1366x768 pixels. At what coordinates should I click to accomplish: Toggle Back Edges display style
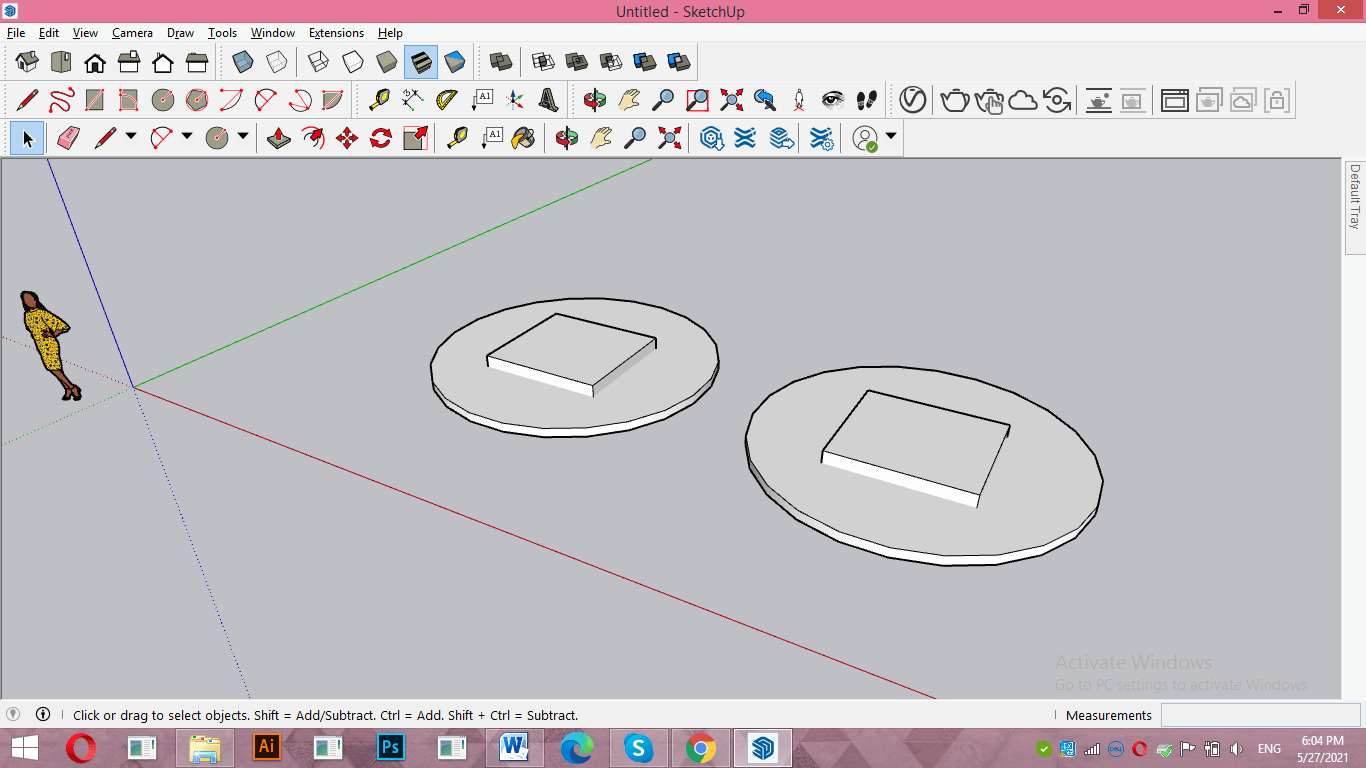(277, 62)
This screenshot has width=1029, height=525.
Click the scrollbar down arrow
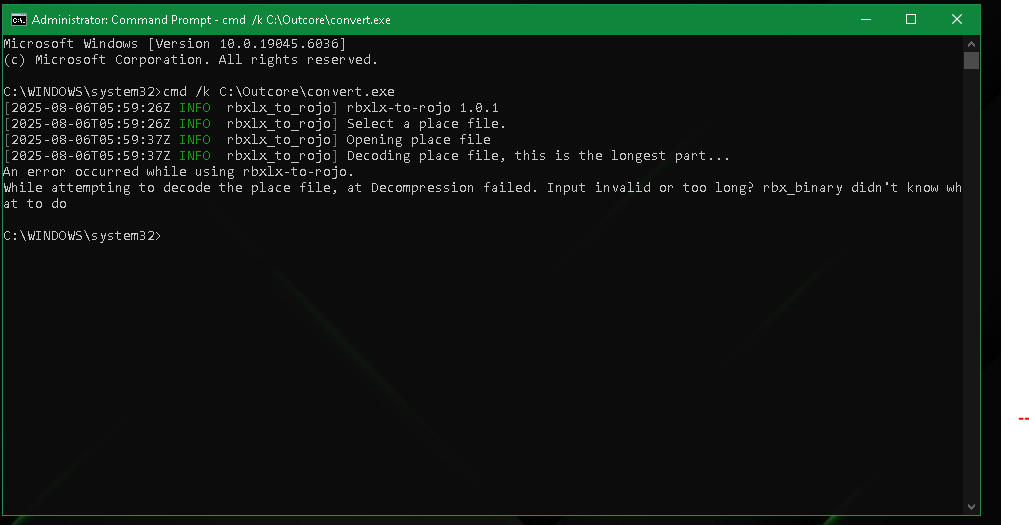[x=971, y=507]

> _Exercise_: Could you recast the data above, from the line containing "This screenshot has width=1029, height=525." through the end, as a Markdown table with the columns No. and Text, leaving out blank lines and pictures?

> _Solution to the exercise_:
| No. | Text |
|---|---|
| 1 | This screenshot has width=1029, height=525. |
| 2 | Click the scrollbar down arrow |
| 3 | [x=971, y=507] |